|145-1||Disruption of ParB causes loss of virulence in Xanthomonas citri|
|Autores:||Amanda Piovesan Ucci (UNESP CAMPUS - Faculdade de Ciencias Farmaceuticas) ; Paula M. M. Martins (UNESP - Depto. de Bioquímica e Microbiologia, IB) ; Jose Belasque Jr. (FUNDECITRUS - Depto. Cientifico) ; Henrique Ferreira (UNESP CAMPUS - Faculdade de Ciencias Farmaceuticas) |
Chromosome segregation is an essential process to all living cells. In prokaryotes, it is part of an interlinked sequence of events known as the cell cycle, which could be didactically divided into chromosome replication, segregation, cell division, and cellular growth. The factors that operate on each of these processes have been extensively characterized in eukaryotes, and among the techniques employed, fluorescence microscopy has surely contributed in a singular manner for the advancement in the comprehension of eukaryotic mitosis. Although the same degree of understanding has not been achieved yet for the prokaryotic cells, in the past decade, a collection of reports have clarified that bacteria too have a mitotic-like apparatus that resembles the eukaryotic one. Here, we report on the characterization of the ParB-like protein encoded by the plant pathogen Xanthomonas citri (Xac).

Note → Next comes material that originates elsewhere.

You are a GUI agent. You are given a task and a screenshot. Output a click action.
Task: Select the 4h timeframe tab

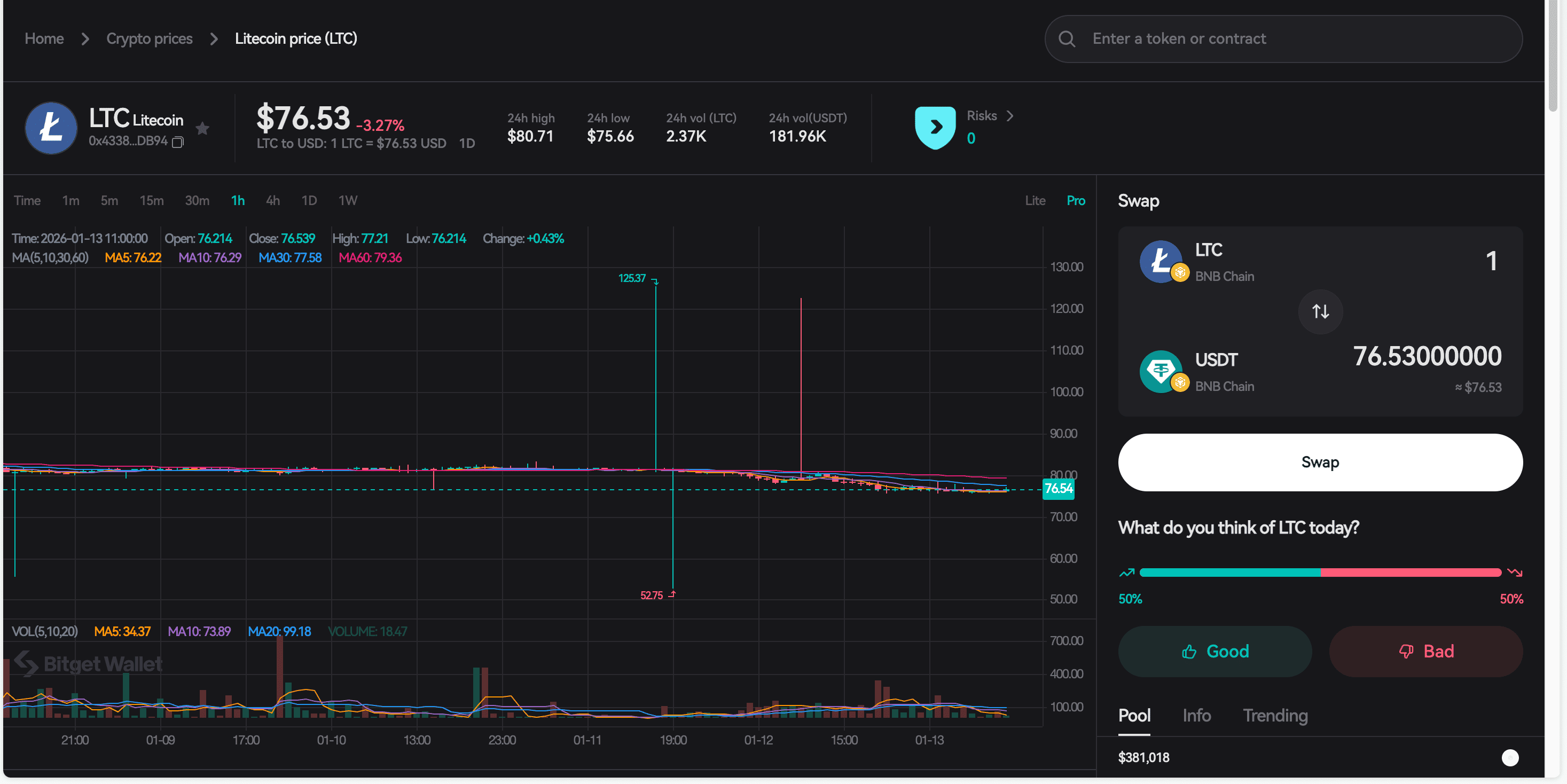pos(272,200)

In many bacteria, ParB organizes a centromere structure upon DNA-binding, which operates on chromosome segregation, it may contact other cellular factors that modulate its function, and disruption/knockout of ParB exhibited pleiotropic effects in some microorganisms such as loss of motility and loss of control on cell division. ParB-GFP expressed in Xanthomonas citri localized at the edges of the nucleoids, a phenotype typical of ParB-like factors involved with chromosome segregation. Moreover, disruption of parB in Xac led to loss of virulence, where Xac parB mutants were unable to induce citrus canker symptoms in host citrus plants. Finally, perturbation of the ParB function in Xac produced cells with a propensity to form filaments, a phenotype suggestive of a loss of control on cell division. ParB-like proteins have no homologues on eukaryotic cells, hence, they can be considered as potential targets for the development of antimicrobial agents. Our data supports this view in which Xac cells expressing altered forms of ParB were not able to cause disease on citrus plants.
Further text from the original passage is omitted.